>>>>

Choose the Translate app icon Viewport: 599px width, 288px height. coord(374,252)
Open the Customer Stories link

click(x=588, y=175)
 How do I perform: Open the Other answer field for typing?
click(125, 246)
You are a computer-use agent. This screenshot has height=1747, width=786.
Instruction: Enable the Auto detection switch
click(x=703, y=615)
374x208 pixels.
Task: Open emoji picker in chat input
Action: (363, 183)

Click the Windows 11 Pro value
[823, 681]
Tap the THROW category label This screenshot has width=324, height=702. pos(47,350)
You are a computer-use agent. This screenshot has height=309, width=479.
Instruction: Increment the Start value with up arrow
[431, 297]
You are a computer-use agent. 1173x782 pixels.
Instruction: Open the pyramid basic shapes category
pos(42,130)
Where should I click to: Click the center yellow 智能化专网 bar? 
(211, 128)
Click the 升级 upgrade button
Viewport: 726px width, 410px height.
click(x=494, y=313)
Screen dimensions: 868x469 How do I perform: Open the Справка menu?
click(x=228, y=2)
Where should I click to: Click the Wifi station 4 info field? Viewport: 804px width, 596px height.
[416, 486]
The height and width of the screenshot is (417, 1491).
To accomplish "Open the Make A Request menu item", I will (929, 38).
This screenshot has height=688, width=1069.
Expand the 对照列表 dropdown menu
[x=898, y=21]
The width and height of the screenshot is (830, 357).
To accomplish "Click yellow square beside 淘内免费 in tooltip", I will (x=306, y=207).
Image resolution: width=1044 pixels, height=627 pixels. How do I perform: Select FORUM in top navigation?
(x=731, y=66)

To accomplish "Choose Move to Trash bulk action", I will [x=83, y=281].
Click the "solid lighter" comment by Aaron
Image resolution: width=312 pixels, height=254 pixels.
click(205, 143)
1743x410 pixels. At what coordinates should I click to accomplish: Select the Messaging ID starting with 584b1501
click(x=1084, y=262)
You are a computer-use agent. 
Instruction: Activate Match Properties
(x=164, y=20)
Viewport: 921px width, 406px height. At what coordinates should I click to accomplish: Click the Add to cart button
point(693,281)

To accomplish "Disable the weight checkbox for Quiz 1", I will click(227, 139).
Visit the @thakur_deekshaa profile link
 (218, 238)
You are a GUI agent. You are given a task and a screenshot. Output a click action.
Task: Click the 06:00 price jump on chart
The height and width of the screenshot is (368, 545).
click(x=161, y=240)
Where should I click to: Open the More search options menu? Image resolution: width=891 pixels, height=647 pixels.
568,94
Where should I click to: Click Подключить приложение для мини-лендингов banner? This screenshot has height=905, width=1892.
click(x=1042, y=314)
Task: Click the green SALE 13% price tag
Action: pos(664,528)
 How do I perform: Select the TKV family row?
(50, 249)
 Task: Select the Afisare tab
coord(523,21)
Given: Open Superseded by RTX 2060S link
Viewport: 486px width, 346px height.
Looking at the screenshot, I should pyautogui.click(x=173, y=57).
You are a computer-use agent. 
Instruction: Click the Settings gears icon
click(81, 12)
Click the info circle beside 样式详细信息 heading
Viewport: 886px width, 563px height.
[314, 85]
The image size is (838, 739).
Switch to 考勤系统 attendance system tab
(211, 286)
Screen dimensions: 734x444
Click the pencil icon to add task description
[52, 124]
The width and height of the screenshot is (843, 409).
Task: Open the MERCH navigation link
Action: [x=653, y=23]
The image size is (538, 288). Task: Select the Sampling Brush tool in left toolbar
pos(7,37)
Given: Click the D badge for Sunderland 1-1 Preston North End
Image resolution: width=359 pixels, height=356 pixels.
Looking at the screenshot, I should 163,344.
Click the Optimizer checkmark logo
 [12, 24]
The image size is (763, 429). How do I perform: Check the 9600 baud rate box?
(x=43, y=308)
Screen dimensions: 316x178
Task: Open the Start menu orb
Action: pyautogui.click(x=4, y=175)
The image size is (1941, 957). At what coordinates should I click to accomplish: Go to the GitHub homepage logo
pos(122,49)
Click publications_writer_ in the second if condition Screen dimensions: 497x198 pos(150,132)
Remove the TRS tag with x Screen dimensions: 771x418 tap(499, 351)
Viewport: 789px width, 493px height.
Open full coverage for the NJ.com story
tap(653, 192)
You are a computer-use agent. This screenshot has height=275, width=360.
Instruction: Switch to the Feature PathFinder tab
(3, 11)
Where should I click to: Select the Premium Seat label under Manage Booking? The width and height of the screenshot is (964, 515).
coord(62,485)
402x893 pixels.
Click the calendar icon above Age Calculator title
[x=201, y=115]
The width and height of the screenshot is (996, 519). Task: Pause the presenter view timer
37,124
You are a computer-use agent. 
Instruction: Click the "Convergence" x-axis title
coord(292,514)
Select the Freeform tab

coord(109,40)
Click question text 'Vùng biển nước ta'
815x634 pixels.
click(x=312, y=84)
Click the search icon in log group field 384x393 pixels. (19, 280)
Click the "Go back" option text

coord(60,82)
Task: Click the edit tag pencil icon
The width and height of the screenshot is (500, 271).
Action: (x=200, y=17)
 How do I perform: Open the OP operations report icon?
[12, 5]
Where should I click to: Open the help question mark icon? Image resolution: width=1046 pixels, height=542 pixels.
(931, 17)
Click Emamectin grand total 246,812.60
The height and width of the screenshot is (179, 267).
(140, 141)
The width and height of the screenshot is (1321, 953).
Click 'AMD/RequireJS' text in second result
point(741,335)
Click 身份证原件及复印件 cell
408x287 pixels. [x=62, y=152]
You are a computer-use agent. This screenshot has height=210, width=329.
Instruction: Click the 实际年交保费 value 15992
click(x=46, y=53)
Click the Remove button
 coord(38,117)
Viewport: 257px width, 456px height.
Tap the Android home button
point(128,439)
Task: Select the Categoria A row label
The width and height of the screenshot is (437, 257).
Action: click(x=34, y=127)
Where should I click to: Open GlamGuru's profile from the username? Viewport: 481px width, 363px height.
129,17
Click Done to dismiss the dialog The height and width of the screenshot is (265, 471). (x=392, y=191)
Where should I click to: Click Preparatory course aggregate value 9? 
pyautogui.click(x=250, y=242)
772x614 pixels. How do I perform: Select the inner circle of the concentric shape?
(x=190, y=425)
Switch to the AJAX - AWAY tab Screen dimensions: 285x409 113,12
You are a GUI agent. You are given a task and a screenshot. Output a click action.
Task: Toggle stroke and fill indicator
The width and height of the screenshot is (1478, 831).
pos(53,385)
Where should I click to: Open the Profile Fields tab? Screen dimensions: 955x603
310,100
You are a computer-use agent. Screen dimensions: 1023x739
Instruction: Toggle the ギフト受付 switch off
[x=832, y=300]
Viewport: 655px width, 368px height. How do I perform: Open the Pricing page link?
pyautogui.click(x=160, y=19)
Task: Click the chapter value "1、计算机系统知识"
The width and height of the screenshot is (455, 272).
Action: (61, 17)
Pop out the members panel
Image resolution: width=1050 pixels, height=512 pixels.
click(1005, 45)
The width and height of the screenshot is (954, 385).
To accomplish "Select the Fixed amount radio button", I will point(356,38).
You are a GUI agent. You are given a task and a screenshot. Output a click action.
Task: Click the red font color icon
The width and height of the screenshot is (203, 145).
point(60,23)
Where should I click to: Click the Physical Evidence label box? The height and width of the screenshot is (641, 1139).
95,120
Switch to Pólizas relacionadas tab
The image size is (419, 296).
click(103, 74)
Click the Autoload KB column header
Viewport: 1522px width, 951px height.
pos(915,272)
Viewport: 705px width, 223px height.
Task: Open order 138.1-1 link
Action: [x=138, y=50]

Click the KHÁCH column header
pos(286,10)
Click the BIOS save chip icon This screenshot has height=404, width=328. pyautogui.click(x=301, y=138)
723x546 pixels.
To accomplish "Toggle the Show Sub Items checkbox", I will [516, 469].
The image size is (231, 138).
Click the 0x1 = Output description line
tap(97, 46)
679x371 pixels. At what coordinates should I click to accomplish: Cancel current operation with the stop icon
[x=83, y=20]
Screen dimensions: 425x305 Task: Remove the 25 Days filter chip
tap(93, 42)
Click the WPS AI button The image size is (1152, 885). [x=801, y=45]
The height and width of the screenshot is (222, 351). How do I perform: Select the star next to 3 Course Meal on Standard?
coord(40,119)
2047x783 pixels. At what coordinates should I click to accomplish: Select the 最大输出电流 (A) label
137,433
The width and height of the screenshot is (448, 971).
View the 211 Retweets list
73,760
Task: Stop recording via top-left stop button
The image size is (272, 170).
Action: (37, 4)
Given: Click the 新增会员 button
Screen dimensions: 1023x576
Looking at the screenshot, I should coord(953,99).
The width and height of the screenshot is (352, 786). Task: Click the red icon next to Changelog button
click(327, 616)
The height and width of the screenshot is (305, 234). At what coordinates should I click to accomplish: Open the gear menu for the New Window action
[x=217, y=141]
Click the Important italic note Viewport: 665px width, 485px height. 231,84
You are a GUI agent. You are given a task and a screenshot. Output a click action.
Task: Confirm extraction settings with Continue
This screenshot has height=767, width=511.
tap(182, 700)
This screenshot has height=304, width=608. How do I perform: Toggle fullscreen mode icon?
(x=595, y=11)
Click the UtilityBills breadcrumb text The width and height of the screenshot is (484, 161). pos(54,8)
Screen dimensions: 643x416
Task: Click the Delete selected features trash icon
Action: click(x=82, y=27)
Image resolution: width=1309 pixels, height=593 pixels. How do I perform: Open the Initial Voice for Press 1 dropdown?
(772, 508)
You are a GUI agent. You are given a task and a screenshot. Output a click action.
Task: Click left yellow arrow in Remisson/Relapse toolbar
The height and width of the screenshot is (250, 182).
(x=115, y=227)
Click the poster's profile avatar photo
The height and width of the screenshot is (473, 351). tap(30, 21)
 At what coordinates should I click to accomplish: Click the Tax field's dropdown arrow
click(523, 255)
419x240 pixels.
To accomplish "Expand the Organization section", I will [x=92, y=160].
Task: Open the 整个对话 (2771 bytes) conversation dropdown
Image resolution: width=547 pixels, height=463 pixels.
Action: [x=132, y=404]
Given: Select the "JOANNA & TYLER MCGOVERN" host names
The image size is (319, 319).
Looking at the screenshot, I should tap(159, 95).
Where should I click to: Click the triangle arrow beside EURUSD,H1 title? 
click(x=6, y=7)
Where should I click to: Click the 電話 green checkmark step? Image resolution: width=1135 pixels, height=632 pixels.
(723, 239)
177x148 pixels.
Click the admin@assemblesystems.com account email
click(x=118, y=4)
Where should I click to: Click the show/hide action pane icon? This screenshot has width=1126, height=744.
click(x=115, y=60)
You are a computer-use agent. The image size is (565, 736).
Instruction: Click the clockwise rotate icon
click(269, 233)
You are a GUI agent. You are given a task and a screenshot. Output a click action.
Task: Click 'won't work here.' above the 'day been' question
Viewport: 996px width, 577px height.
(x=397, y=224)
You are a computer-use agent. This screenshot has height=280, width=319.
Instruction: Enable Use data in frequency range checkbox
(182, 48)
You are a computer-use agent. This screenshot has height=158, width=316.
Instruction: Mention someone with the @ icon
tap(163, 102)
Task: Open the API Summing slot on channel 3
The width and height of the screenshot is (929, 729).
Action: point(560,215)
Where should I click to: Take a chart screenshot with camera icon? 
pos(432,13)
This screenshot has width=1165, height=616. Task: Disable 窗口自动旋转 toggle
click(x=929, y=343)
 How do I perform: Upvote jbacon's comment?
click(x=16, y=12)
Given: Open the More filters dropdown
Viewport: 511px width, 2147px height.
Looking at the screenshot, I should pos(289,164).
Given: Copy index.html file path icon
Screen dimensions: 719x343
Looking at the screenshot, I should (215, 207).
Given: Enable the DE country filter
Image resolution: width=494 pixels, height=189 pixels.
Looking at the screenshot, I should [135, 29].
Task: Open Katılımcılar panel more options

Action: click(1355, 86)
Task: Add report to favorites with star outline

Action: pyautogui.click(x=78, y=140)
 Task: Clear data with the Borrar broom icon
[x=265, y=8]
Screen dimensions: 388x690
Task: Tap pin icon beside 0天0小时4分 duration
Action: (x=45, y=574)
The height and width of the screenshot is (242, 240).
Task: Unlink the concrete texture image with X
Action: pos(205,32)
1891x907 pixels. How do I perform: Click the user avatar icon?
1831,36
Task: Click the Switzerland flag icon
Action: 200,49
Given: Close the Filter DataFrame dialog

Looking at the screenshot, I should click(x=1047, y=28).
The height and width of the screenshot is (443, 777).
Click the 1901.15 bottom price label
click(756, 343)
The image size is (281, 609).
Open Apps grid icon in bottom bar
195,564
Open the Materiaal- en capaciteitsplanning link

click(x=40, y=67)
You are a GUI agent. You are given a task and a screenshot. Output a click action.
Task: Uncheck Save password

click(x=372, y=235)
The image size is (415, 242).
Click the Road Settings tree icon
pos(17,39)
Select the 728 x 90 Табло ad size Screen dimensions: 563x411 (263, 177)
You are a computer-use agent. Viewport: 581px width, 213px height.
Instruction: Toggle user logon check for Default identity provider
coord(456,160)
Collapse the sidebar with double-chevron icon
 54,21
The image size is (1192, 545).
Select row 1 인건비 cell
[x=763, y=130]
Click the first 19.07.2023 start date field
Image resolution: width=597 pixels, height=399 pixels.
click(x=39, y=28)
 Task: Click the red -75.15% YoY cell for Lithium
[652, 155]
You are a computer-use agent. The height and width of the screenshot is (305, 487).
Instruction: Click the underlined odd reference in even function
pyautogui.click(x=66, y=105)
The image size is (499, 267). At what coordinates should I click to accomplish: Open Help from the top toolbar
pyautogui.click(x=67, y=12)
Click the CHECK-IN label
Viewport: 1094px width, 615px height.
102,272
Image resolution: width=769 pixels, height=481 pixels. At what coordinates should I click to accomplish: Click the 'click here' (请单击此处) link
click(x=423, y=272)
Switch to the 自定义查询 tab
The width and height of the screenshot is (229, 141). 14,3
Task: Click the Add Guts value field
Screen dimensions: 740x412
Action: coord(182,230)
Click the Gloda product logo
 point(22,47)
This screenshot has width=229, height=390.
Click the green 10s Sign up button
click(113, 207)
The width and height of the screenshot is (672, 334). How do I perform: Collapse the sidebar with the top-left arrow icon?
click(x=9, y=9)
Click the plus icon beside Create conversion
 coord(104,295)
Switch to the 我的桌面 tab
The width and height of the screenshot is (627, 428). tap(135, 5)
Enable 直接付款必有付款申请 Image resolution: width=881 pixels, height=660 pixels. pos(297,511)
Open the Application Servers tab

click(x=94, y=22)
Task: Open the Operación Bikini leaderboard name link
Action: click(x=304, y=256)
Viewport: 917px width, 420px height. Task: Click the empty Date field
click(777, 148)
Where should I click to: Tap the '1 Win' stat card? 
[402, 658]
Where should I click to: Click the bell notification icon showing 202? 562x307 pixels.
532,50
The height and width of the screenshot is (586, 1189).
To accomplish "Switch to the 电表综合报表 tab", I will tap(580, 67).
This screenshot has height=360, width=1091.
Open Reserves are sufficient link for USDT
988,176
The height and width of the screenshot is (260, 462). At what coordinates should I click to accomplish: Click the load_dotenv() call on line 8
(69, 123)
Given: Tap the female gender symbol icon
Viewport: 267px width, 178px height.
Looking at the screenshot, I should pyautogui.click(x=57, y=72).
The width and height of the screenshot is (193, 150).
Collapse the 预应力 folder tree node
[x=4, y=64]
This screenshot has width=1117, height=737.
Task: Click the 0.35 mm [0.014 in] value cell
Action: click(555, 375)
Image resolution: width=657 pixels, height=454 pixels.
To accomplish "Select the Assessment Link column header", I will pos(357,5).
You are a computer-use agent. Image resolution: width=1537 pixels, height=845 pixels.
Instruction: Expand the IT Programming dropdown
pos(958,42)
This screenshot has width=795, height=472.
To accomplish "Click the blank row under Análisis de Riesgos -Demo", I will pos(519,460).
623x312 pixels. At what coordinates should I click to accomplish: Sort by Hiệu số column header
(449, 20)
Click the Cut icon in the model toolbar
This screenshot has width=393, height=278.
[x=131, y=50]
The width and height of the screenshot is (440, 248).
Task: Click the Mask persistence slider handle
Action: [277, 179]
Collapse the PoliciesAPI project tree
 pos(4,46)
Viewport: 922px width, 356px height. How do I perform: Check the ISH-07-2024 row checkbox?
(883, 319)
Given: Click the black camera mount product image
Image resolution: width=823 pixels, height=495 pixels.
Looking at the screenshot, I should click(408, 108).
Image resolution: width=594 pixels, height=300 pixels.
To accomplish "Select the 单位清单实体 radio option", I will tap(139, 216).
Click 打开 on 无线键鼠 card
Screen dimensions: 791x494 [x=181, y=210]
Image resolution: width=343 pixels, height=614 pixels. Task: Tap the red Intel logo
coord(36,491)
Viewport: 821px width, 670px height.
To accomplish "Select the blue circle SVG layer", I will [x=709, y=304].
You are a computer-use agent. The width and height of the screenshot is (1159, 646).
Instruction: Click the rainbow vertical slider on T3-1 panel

<<<<

### What is being asked
Retype the records above exactly, from their first line through the line that contains "has height=309, width=479.", and stop there.

### Written solution
Choose the Translate app icon Viewport: 599px width, 288px height. coord(374,252)
Open the Customer Stories link

click(x=588, y=175)
 How do I perform: Open the Other answer field for typing?
click(125, 246)
You are a computer-use agent. This screenshot has height=1747, width=786.
Instruction: Enable the Auto detection switch
click(x=703, y=615)
374x208 pixels.
Task: Open emoji picker in chat input
Action: (363, 183)

Click the Windows 11 Pro value
[823, 681]
Tap the THROW category label This screenshot has width=324, height=702. pos(47,350)
You are a computer-use agent. This screenshot has height=309, width=479.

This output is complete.